国語をしっかり学んだお陰で、論理的思考が身についたと思います。集中して論理的に本を読むことも学びました。著者が言いたいことや、受験問題ではその作品を利用して出題者が意図していることがわかるようになりました。僕は社会人になって役に立つのはなにより母国語でものを考える力だと思うのです。
途中で力尽きないことが大事。緩急が大事。
医師になったあとは、外科医を目指して修練に励みました。外科の手術を最初から、最後まで集中力を切らさずに終えるなんてできるのだろうか、と学生時代は不思議に思っていました。そして自分がある程度外科医っぽくなってみてわかったのです。大切な部分だけ集中することが重要だと腑に落ちたのです。つまり集中すべき事と、ちょっと余力を残して流しながら行うことがわかるようになると、集中すべきことに集中できるようになります。最初からずっと全力で走っていては、大切なときに集中できません。途中で力尽きます。
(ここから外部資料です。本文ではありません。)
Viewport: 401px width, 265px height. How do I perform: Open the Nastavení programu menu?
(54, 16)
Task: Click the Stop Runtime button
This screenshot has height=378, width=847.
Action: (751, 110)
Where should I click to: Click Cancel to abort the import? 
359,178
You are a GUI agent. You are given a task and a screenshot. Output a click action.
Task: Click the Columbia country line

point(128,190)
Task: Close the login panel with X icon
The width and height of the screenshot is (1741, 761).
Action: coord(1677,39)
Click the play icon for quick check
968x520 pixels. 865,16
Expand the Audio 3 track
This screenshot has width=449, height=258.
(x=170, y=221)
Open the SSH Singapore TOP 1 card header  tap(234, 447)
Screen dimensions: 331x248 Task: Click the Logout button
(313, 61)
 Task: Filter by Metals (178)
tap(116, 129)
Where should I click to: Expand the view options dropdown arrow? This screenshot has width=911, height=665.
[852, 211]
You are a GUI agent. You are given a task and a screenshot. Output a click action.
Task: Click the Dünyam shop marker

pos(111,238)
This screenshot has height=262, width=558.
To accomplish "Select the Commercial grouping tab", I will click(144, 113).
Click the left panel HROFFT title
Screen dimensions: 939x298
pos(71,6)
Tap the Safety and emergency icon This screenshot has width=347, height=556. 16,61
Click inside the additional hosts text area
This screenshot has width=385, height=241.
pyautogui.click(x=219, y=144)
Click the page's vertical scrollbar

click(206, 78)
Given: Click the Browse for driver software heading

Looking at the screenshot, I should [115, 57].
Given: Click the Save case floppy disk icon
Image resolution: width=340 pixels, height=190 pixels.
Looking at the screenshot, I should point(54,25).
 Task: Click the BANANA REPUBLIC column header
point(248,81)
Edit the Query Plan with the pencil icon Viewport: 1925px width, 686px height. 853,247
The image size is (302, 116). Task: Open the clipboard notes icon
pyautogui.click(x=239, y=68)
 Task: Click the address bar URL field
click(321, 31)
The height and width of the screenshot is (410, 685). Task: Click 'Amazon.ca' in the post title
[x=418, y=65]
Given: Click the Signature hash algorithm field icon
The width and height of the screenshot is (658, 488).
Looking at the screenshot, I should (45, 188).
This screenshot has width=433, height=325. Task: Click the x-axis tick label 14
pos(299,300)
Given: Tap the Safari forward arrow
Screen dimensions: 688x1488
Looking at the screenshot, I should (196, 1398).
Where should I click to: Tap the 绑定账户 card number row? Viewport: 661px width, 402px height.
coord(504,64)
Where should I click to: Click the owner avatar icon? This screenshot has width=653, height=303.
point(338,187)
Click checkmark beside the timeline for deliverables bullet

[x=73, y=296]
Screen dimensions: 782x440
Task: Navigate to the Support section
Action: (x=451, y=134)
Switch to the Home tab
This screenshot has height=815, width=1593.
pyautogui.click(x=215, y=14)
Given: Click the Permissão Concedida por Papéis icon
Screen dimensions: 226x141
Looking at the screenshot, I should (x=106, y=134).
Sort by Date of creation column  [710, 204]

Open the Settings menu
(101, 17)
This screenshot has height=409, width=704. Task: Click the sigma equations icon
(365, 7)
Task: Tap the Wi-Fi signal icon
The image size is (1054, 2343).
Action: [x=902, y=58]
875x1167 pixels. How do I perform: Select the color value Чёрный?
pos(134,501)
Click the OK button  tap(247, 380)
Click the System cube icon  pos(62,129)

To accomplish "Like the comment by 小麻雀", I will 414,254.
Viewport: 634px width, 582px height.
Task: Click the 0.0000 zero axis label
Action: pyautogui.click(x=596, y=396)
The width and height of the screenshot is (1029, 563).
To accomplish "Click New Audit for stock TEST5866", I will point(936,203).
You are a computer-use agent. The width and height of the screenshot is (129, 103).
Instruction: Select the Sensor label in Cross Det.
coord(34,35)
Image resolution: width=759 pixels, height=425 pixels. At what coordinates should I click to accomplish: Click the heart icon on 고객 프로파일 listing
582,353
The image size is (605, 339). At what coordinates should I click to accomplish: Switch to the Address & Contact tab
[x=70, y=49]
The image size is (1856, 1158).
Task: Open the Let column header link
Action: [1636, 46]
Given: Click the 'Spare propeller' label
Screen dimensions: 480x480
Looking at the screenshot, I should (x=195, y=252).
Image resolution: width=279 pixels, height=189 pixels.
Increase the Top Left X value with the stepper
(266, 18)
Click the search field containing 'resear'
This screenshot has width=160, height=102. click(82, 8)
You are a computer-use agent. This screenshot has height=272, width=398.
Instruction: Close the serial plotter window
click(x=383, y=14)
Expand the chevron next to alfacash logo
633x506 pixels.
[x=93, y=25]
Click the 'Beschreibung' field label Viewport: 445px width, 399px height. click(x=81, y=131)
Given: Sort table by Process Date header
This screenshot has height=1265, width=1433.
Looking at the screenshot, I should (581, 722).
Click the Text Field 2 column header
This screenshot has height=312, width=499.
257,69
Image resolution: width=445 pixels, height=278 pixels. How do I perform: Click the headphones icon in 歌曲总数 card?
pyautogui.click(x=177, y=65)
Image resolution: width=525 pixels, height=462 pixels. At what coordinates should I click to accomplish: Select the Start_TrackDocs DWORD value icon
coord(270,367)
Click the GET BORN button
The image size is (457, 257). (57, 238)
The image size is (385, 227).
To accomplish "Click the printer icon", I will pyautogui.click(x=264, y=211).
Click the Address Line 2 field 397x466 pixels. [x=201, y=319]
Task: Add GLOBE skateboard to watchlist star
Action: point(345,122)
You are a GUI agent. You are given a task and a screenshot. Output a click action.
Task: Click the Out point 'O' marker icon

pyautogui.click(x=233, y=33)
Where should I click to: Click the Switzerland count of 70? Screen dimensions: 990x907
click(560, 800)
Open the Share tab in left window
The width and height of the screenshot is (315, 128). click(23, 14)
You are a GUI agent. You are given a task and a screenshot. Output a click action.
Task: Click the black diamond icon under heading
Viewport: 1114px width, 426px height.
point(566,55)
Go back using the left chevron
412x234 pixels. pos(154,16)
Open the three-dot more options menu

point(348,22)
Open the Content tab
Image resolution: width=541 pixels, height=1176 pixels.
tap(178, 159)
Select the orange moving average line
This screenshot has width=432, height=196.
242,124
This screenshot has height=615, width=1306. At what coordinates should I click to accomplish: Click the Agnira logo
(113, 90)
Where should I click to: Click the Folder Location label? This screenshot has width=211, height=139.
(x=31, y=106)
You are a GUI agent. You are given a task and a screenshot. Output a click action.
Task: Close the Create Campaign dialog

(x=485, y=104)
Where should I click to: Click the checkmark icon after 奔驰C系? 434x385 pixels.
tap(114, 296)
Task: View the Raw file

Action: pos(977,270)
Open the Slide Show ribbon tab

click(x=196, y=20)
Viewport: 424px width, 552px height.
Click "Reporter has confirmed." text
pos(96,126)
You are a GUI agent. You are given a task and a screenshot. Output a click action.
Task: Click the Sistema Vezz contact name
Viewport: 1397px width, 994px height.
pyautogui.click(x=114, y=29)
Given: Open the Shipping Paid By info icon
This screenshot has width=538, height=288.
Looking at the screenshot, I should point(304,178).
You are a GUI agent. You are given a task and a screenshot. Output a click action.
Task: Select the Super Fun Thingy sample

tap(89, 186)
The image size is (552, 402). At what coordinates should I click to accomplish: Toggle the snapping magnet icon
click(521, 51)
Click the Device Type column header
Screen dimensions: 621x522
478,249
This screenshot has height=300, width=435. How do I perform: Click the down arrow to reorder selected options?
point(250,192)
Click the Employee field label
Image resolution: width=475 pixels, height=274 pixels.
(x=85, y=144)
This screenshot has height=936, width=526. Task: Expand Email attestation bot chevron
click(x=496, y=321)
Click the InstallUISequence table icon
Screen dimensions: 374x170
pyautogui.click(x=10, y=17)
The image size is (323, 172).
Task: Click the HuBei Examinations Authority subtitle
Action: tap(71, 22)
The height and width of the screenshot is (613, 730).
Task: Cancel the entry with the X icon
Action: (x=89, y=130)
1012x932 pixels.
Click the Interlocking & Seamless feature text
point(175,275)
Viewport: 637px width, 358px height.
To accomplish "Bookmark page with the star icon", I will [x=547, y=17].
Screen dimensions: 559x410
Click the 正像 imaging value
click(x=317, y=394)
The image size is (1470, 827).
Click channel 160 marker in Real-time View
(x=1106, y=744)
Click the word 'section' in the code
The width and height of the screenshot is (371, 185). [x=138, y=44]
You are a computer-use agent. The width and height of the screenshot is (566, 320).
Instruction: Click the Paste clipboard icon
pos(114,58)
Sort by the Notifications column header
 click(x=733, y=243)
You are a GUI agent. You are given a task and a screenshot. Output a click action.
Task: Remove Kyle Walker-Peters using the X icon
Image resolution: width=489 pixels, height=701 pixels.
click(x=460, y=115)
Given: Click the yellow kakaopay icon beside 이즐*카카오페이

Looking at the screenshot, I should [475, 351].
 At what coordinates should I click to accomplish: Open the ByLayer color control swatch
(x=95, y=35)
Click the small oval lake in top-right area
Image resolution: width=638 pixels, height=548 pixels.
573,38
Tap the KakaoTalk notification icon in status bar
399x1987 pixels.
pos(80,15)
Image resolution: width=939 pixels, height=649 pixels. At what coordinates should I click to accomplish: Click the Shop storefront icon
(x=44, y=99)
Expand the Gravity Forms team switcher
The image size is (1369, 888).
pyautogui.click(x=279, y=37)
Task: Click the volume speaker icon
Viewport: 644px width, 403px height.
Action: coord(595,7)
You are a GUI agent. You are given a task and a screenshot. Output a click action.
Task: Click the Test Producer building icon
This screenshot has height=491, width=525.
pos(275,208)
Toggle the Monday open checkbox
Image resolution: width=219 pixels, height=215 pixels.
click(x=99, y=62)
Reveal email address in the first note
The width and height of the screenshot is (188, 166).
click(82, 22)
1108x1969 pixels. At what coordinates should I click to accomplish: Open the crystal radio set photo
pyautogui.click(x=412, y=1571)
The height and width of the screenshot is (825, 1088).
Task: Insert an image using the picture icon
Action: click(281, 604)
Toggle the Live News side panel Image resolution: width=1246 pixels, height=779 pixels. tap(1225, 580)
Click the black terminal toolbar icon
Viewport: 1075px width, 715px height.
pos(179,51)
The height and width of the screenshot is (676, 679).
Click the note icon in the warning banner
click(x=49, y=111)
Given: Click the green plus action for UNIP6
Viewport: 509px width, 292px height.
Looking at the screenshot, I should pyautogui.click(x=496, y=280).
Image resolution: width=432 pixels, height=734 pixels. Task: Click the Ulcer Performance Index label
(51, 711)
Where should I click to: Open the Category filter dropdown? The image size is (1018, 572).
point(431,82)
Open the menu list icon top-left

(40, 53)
自分でやる。 誰かに頼む。 頼んだひとには感謝だよ!
仕事を複数持つようになっても集中力を注ぐべき時と場所がわかっていれば、大切なことが並行して進んでもしっかりとこなせるのです。そんな緩急を理解しながら、物事を行うことが重要です。そして自分で緩急を差配できる立場になるともっと複数の仕事も行えるようになります。自分を助けてくれる人が現れます。自分と同じレベルを要求するのではなく、その人々のお陰で自分が益々働けると感謝しながら対応すれば、益々複数の仕事ができるようになります。
自分の集中力が超最高でも足りない
人は自分だけでは生きていけません。もしも生きていけたとしても、視野の狭い、やることの限られた、経験できる体験も少ない、つまらない時間が経過することになります。集中力は大切です。しかし、それは自分で努力するというよりも、人に助けられてこそ、集中力がアップするように思えるのです。
トライアスロンで集中力を鍛える
トライアスロンも集中力を鍛えると思います。集中すべきことと、流すことを分けないと完走できません。最初はオリンピックの距離(水泳1.5km、自転車40km、ランニング10km)でも大変でした。でもそのなかで緩急がわかると完走できます。同じように日本で一番長いトライアスロン(佐渡Aタイプ、水泳3.8km、自転車190km、そしてフルマラソン42km)を14時間ちょっとで走り抜いたときも緩急を体感で、直感でわかったからこそ完走できたと思っています。
長い人生、最後まで疾走できるように
最初から全力で14時間を完走できません。そんな体に悪い経験も、人生には大切なヒントを与えてくれました。体に良いことばかりやっていてもつまらないと思っています。いろいろな人生を、緩急を付けながら頑張って生き抜きましょう。